▶ **Consignes**:
1: Reproduisez, s'il vous plaît, un passage du texte sur Zahra Kazemi : commencez aux mots "Quinze ans après" et arrêtez-vous après les mots "d’Evin à Téhéran.".
2: D'après le texte sur Zahra Kazemi, à quelle date la photographe a-t-elle été interpellée ?

Quinze ans après la mort de Zahra Kazemi, ses tortionnaires bénéficient toujours d’une impunité totale
A l’occasion du 15e anniversaire de la mort de Zahra Kazemi, photographe irano-canadienne décédée des suites de mauvais traitements subis dans la prison d’Evin, Reporters sans frontières (RSF) condamne l’impunité totale dont bénéficient ses tortionnaires. Parmi eux, l’ancien procureur de Téhéran, Saïd Mortazavi, responsable de plusieurs crimes contre des journalistes et journalistes-citoyens, appelé le célèbre 'soldat' du prédateur de la liberté d’information Ali Khamenei.
Il y a 15 ans, la photographe irano-canadienne Zahra Kazemi décédait en prison des suites de ses blessures après avoir été torturée. Elle avait 55 ans. Elle avait été interpellée, le 23 juin 2003, alors qu’elle photographiait des familles de détenus devant la prison d’Evin à Téhéran.

▶ **Éléments du jeu de données**:
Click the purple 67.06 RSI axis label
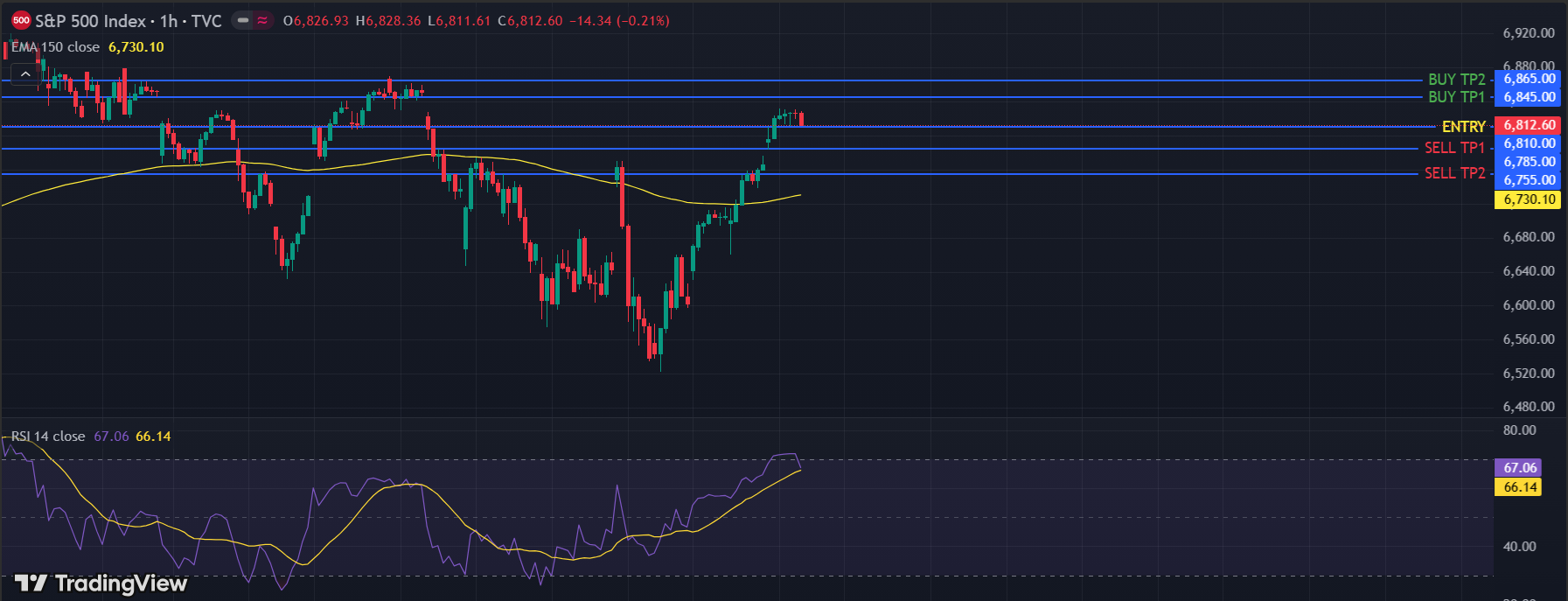This screenshot has height=601, width=1568. click(x=1519, y=468)
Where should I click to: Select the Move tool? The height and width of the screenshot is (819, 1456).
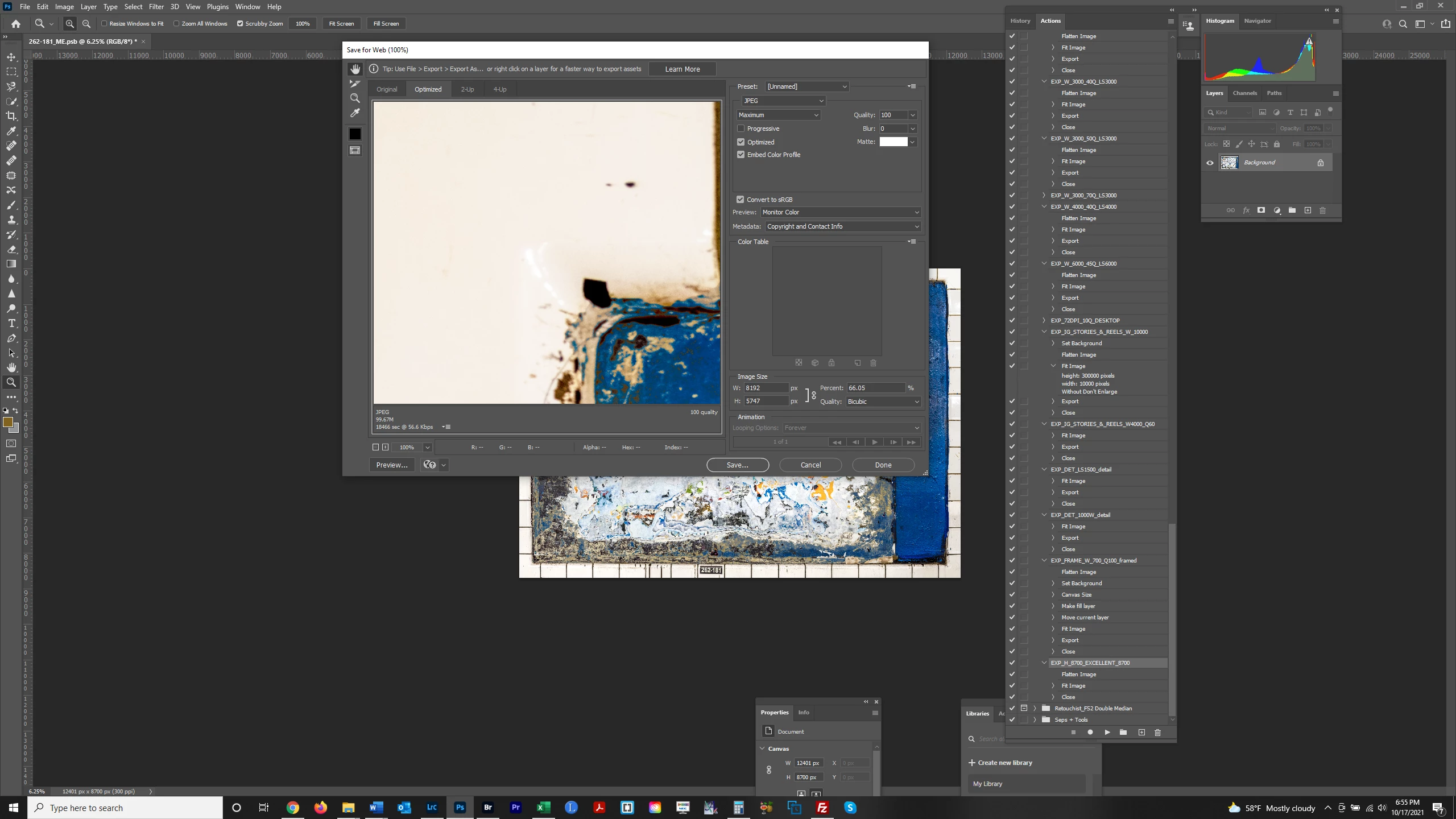tap(11, 57)
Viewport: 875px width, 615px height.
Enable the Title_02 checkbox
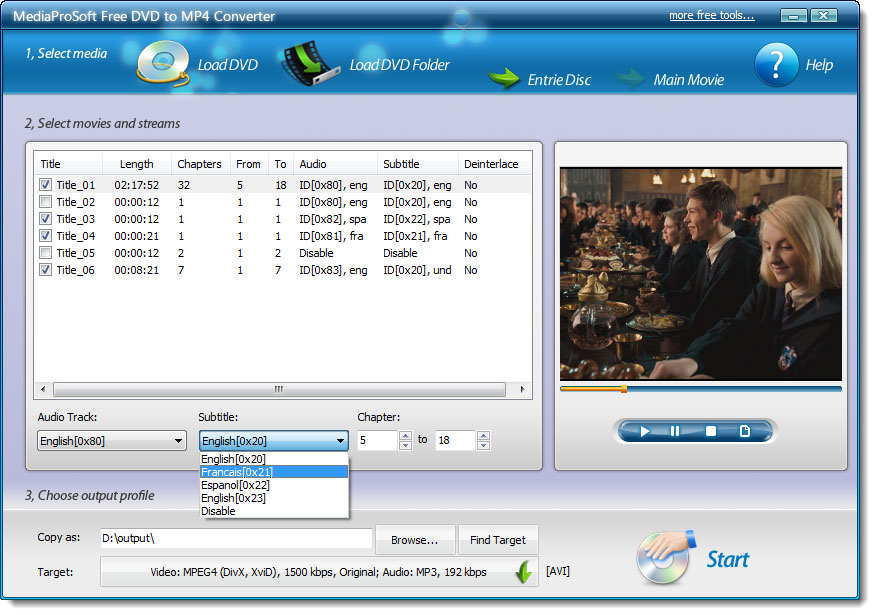(44, 201)
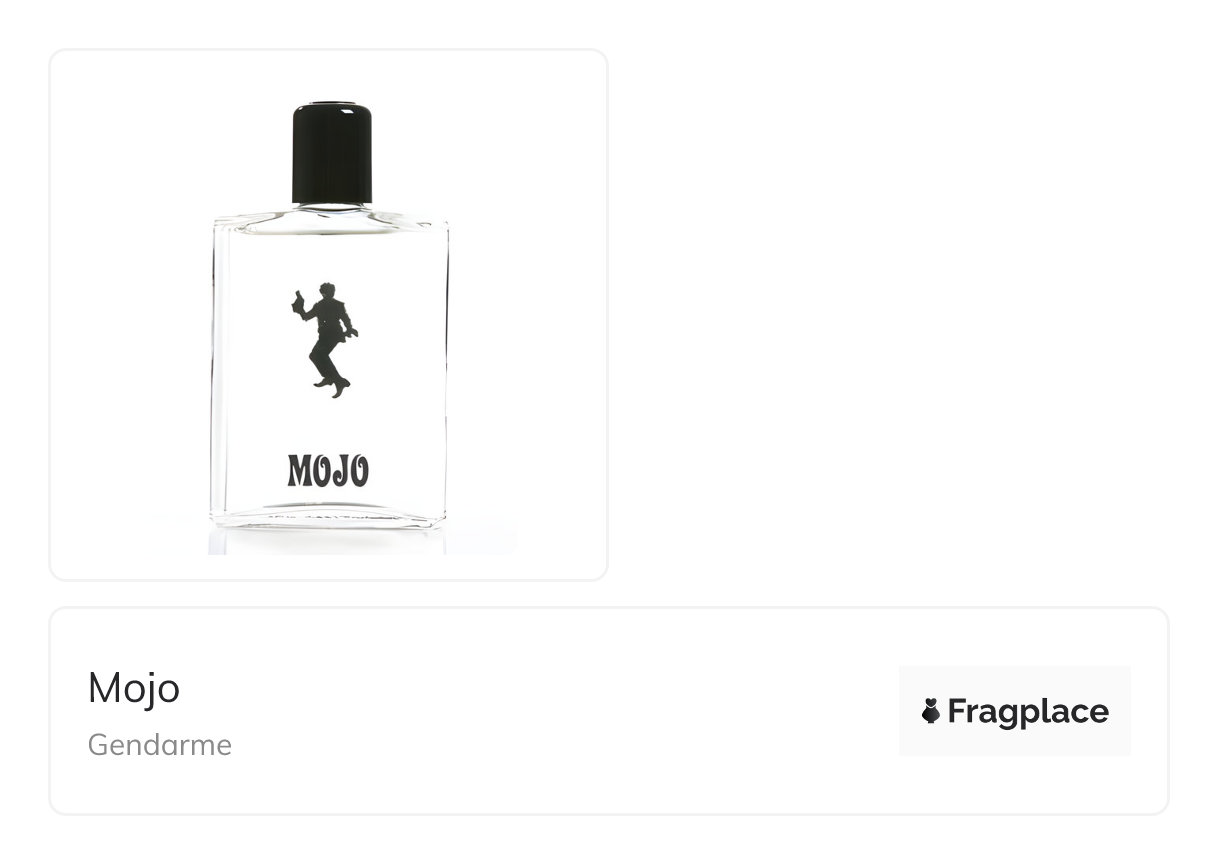This screenshot has width=1218, height=864.
Task: Click the silhouette's boots
Action: tap(333, 386)
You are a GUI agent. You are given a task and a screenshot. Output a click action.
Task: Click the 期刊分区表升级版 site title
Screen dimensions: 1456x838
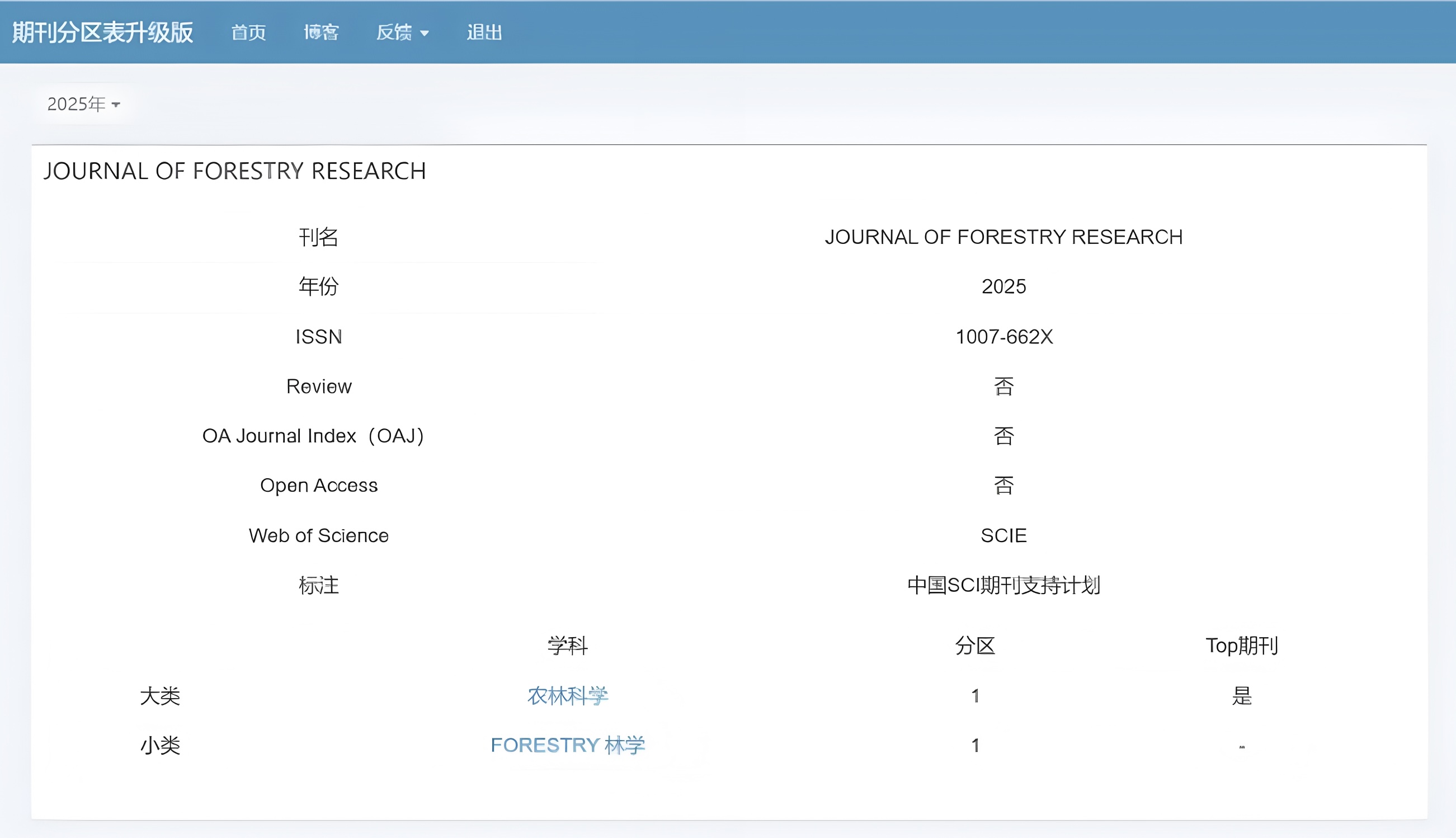[102, 32]
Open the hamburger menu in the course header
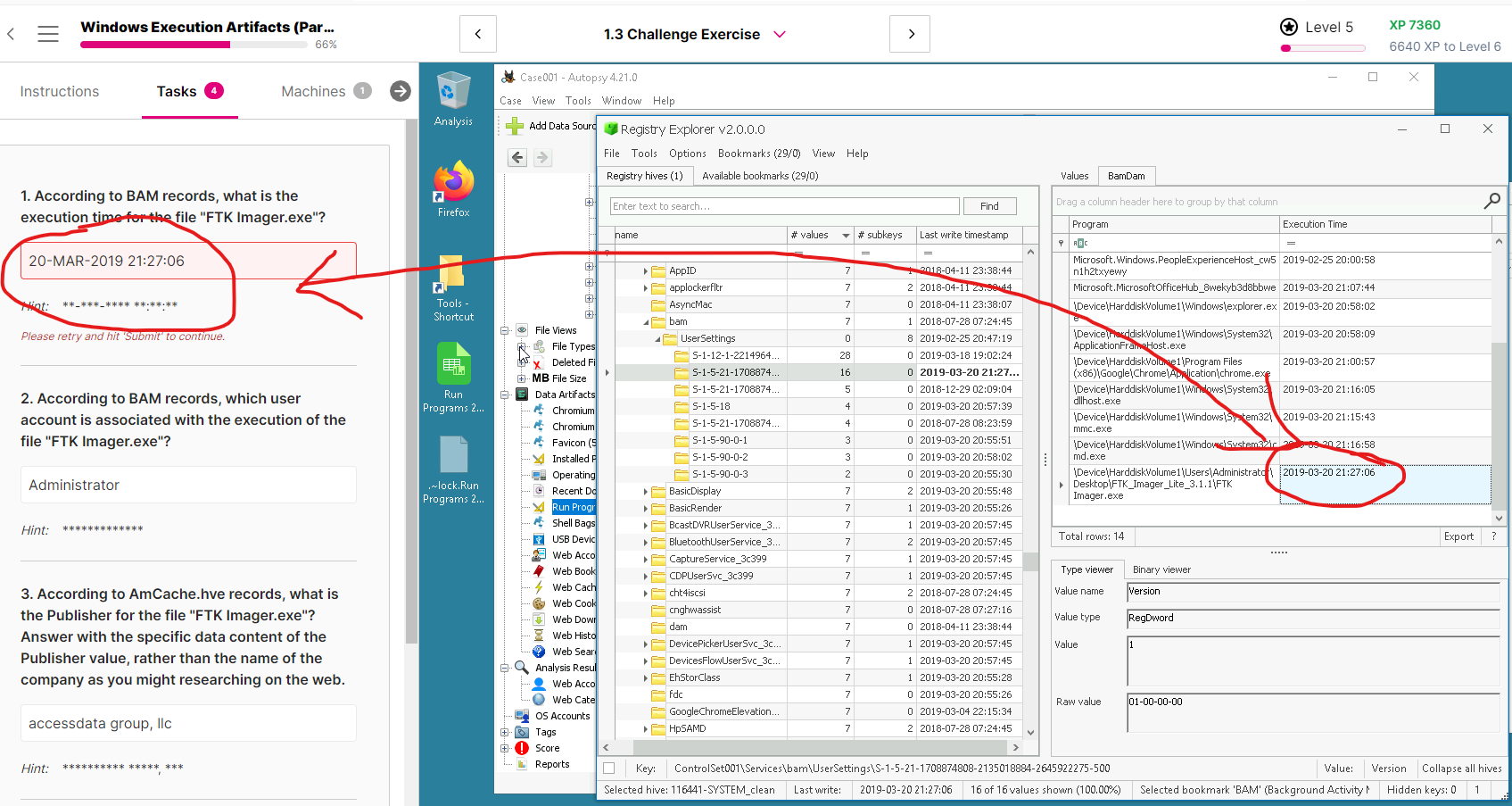 48,34
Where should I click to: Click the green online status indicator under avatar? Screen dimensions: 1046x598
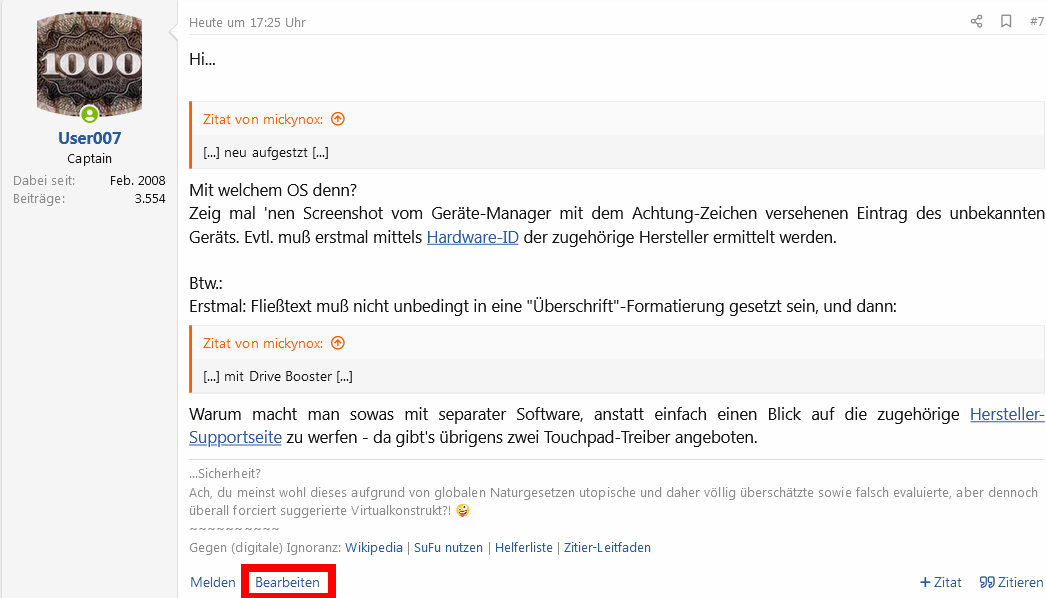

▶ **Réponses attendues**:
1:
Quinze ans après la mort de Zahra Kazemi, ses tortionnaires bénéficient toujours d’une impunité totale
A l’occasion du 15e anniversaire de la mort de Zahra Kazemi, photographe irano-canadienne décédée des suites de mauvais traitements subis dans la prison d’Evin, Reporters sans frontières (RSF) condamne l’impunité totale dont bénéficient ses tortionnaires. Parmi eux, l’ancien procureur de Téhéran, Saïd Mortazavi, responsable de plusieurs crimes contre des journalistes et journalistes-citoyens, appelé le célèbre 'soldat' du prédateur de la liberté d’information Ali Khamenei.
Il y a 15 ans, la photographe irano-canadienne Zahra Kazemi décédait en prison des suites de ses blessures après avoir été torturée. Elle avait 55 ans. Elle avait été interpellée, le 23 juin 2003, alors qu’elle photographiait des familles de détenus devant la prison d’Evin à Téhéran.

2: Le 23 juin 2003.